→ What the task asks
Note the line containing "The image size"; from it through the last line below, give only those lines again, exactly, both ends included, skipping pictures.

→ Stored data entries
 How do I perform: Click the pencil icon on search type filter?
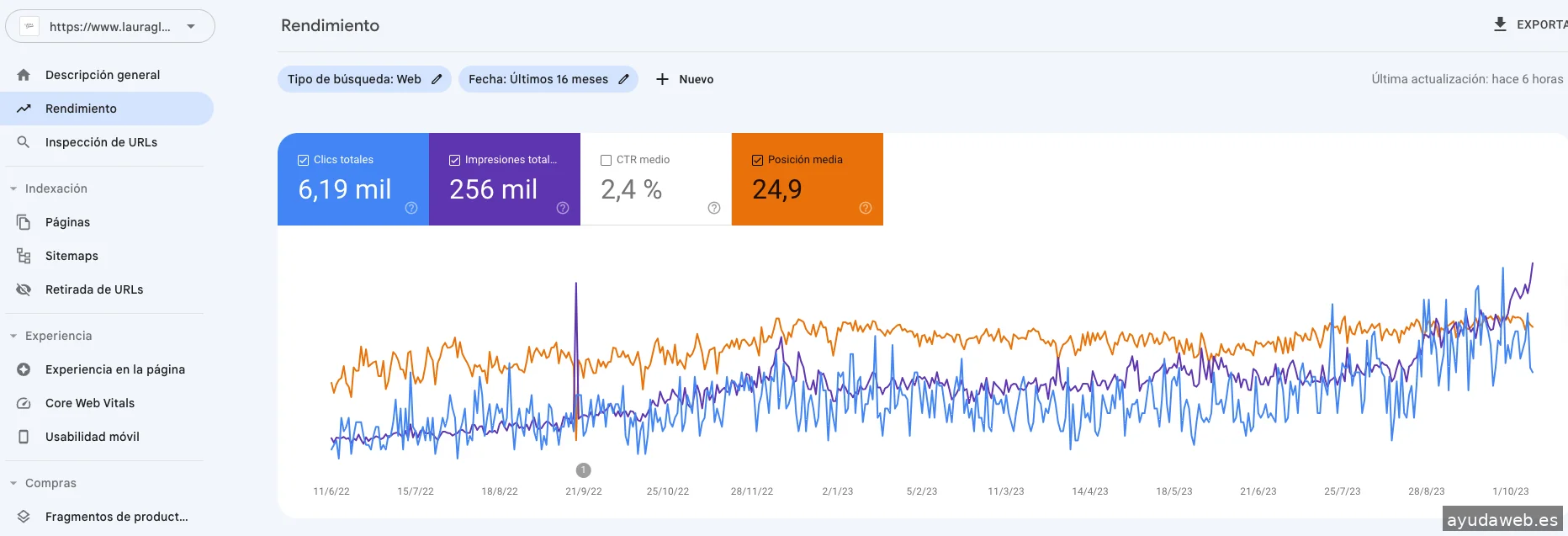[x=437, y=79]
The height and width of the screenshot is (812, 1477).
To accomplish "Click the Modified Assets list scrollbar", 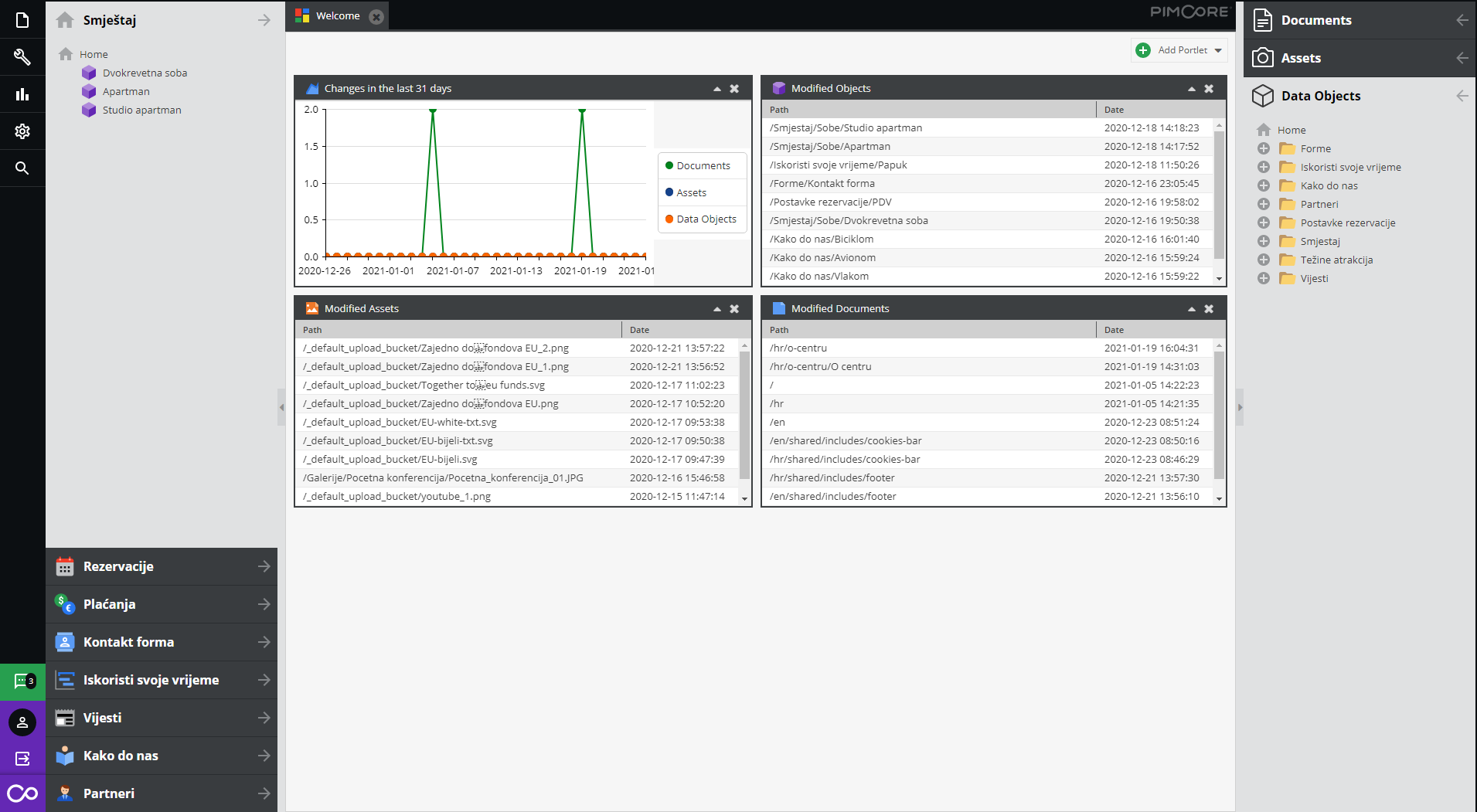I will click(744, 417).
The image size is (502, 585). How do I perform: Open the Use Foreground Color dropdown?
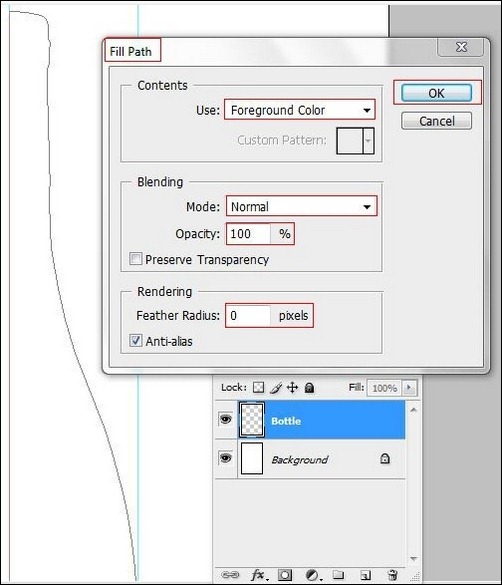click(x=300, y=110)
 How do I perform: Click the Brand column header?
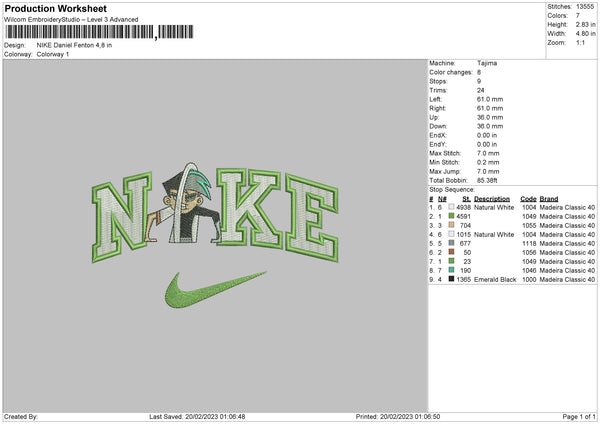549,199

→ Response
The image size is (502, 585). How do I perform: Open the Use Foreground Color dropdown?
click(x=300, y=110)
 How do I perform: Click the Brand column header?
549,199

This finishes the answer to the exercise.